Ahmed había estudiado medicina. Entrábamos en casas que apenas se
tenían en pie y él trataba de curar a los enfermos, una tarea
complicada, porque aunque superaran la enfermedad, difícil lo tenían
después para comer.
A estas alturas yo ya era un papel viejo y desgastado, pero no me
importaba, porque día tras día podía ver las caras de felicidad cuando
Ahmed anunciaba a alguna familia que el enfermo se recuperaría.
Un día, caminábamos de vuelta a casa cuando encontramos a un niño
sentado en el arcén, con la cara tras las manos. Ahmed se acercó y se
sentó a su lado. El niño no se movió y nadie habló. Más tarde, no podría
decir cuanto tiempo pasó, el niño se volvió hacia Ahmed y pudimos ver
que había llorado, aunque trató de ocultarlo. Ahmed no dijo nada, pero
me sacó de su bolsillo, me miró a la vez que cogía la mano del niño y,
con delicadeza me puso en ella mientras le decía al niño: “Tú lo
necesitas más que yo”. Luego se levantó y se fue.
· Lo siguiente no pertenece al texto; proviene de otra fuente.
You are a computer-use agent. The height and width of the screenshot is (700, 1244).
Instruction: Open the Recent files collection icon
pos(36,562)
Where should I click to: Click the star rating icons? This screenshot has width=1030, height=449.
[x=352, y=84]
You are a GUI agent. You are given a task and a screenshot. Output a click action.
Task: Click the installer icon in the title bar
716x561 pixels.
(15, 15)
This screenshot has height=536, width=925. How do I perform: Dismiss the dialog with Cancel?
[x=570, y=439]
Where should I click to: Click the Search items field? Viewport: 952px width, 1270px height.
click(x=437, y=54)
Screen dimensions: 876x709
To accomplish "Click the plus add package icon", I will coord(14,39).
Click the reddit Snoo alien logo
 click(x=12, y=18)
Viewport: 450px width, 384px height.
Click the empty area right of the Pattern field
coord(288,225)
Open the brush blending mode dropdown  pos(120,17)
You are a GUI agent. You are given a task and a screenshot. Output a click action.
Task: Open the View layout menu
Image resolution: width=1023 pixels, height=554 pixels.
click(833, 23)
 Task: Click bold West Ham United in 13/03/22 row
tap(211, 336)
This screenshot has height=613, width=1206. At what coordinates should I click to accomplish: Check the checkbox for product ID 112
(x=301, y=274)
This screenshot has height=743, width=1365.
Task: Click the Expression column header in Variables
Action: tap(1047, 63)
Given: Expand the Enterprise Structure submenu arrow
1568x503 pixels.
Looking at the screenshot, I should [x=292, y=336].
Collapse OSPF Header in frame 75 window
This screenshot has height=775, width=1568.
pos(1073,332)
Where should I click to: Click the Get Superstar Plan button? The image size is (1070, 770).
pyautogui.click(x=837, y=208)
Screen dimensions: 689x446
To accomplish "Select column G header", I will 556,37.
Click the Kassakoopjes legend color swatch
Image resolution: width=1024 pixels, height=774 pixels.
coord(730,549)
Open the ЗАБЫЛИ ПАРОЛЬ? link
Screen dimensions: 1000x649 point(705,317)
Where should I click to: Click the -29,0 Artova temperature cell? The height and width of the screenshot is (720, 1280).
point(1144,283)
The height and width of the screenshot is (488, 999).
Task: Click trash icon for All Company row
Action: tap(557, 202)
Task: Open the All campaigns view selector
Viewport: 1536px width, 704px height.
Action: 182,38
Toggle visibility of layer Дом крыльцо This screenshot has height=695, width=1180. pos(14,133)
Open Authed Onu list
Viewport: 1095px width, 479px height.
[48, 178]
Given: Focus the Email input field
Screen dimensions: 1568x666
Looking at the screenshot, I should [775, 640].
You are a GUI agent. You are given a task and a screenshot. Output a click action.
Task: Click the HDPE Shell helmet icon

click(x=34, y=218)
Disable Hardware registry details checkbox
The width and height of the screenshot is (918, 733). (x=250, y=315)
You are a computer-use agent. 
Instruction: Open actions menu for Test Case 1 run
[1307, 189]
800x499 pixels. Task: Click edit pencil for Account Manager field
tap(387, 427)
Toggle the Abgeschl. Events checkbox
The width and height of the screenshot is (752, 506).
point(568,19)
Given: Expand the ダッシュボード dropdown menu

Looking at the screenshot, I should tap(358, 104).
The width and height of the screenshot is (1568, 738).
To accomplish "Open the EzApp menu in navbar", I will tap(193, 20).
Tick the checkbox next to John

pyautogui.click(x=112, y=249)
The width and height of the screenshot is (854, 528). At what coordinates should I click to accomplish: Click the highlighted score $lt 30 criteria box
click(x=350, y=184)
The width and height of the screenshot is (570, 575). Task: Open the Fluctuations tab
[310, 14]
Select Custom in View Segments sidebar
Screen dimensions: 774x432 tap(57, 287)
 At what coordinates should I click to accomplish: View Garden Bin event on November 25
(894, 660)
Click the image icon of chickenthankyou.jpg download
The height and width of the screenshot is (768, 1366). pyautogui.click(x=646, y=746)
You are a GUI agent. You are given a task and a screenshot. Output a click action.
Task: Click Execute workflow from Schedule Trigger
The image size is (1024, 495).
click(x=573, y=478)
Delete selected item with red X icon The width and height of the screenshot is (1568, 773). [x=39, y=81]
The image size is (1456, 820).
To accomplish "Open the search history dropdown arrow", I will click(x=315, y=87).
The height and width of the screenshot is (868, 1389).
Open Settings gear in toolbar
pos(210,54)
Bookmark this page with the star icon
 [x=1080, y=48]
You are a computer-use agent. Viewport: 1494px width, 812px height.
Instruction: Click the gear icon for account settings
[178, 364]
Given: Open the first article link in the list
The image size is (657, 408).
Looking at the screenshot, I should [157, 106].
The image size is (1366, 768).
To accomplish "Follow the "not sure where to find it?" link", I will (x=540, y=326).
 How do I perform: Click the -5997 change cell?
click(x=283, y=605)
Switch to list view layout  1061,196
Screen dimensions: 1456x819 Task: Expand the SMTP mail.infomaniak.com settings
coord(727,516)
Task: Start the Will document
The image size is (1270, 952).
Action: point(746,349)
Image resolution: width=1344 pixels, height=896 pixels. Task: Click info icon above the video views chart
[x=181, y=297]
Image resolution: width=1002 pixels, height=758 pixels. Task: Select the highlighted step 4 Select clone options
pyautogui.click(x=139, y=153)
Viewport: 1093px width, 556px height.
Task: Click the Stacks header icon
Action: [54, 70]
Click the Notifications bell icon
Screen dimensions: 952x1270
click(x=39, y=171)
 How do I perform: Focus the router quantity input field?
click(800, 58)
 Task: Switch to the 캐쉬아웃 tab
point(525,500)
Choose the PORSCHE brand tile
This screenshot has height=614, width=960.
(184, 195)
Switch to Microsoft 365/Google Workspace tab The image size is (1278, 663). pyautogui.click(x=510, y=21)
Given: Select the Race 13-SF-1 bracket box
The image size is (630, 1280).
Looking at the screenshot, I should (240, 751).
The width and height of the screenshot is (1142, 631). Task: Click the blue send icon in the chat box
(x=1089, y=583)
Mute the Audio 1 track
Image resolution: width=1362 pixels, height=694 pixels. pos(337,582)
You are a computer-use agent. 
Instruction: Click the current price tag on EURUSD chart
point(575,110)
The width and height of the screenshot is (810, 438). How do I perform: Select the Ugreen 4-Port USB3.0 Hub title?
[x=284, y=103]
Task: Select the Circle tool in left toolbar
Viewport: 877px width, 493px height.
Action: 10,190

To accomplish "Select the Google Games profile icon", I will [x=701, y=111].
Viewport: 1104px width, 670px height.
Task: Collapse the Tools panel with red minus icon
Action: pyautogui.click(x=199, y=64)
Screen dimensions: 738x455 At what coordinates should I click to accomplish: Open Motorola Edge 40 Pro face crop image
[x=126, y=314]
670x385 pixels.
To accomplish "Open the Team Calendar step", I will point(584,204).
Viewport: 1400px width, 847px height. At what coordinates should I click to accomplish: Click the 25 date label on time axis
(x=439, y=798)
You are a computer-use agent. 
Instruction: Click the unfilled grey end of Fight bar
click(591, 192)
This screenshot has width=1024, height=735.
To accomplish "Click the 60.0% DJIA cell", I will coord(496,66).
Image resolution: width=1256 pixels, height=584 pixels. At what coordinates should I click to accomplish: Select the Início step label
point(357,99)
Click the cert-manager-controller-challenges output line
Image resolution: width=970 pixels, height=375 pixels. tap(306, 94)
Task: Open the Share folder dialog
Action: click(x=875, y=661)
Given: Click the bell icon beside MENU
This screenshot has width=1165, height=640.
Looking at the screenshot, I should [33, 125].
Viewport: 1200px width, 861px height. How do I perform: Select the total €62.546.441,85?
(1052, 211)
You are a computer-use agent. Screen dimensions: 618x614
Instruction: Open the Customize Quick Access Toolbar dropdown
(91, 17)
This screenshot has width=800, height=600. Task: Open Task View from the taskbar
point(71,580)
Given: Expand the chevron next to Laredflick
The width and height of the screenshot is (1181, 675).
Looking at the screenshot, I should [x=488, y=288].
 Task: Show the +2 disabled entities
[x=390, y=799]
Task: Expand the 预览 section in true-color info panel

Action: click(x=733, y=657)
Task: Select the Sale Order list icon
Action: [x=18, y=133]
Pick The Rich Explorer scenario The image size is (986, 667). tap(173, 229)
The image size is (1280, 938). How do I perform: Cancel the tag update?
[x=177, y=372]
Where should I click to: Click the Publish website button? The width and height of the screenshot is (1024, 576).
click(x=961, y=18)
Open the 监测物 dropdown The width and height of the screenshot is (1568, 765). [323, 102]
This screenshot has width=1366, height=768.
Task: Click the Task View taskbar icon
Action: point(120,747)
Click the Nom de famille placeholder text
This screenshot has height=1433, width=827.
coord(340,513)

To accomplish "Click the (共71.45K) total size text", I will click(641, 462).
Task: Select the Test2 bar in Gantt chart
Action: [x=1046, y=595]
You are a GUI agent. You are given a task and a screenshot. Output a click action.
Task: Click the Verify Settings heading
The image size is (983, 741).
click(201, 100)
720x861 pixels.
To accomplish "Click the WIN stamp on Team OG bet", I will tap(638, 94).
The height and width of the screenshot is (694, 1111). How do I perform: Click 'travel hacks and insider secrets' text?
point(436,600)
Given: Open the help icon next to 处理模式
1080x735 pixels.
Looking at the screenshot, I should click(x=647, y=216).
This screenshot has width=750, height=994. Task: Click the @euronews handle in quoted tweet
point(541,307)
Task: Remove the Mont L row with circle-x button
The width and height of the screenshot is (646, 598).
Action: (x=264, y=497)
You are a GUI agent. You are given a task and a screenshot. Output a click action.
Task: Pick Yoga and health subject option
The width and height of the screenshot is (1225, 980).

El niño salió corriendo, tal como lo hiciera Ahmed en su día, con la
diferencia de que en casa le esperaban sus padres y el problema era
que las lluvias torrenciales que habían roto la sequía habían caído en su
pueblo en forma de granizo, destrozando el techo de la casa de su
familia, que apenas tenía medios para subsistir y no podía comprar el
material necesario para arreglarlo.
El niño salió de casa acompañado de su padre. Subimos al autobús
atestado de gente que se balanceaba por los caminos sin asfaltar.
Finalmente llegamos a la ciudad y allí nos dirigimos a un banco donde
esperaba una cuenta abierta pero vacía a nombre de esta familia. El
hombre dijo que quería ingresar cien euros y traspasé un cristal blindado
como aquel que atravesé hacía ya varios años, de vuelta a ese lugar
llamado caja fuerte. El niño y su padre se marcharon y, cuando iba a ser
introducido en la caja, el empleado del banco cambió de idea al ver
mi aspecto desgastado y decidió desecharme.
No me importó, y emprendí mi camino hacia el fin con más billetes, feliz
por todo lo que había visto y vivido, y por ayudar a una familia a vivir.
Aquí acaba mi historia. Sin más que contar, un papel verde se despide.